Actividad glutatión S-transferasa en la membrana sinovial de la articulación metacarpofalángica equina normal y alterada

Abstract

The activity of glutathione S-transferase (GST) has been described in the cytosol and microsomes from cells of various tissues, where it catalyzes the conjugation of glutathione with xenobiotics. This activity also has an important role related to the inactivation of free radicals. The GST activity was measured in the synovial membrane of the metacarpophalangeal joint from equine aged between 1.5 and 4 years, coming from slaughterhouses, without distinction as to sex. According to the macroscopic appearance, joints samples were classified as normal (n = 16), or altered (n = 16). Both the normal synovial membranes and the altered were grouped into 4 sets of 4 samples each. In the synovial fluid and in each of these sets the concentration of proteins was measured.
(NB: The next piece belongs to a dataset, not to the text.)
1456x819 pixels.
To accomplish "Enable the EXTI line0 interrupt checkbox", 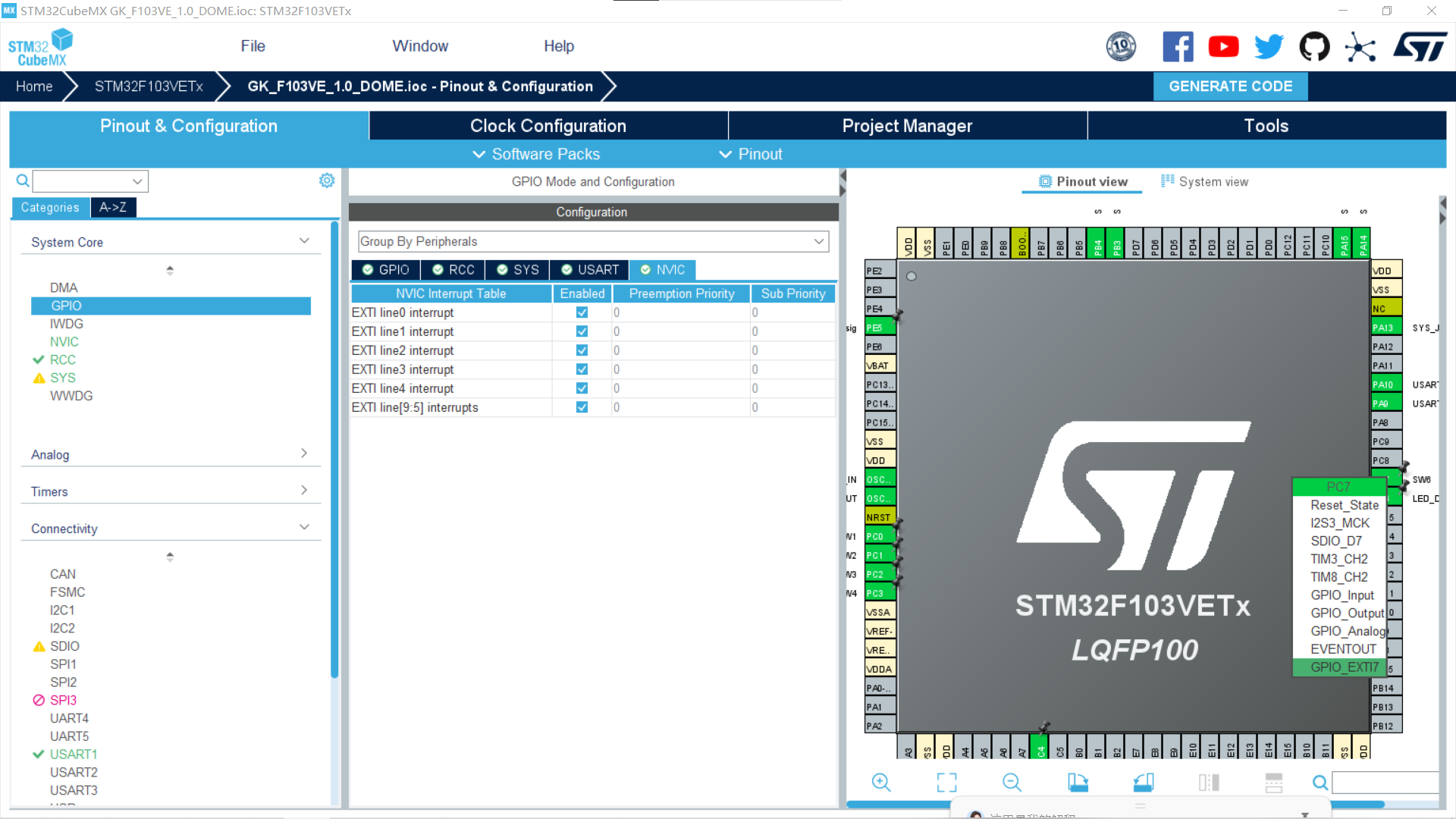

The GST activity was measured in the homogenized, cytosolic and microsomal fractions. Also, values of Kmapp and Vmaxapp were estimated for each of the fractions in order to characterize the enzymatic activity. The results show that the GST activity is present in all analyzed fractions. Values of Vmax and Vmax/Km turned out to be significantly lower in the altered samples when compared to the normal ones. Moreover, the GST affinity for their substrates decreased significantly. This result can be explained by modification of chemical groups of the oxidative stress-induced enzyme that undergo altered samples. Alternatively, the expression of enzymes with different kinetic parameters (isoenzymes) could account for the difference between normal and altered samples.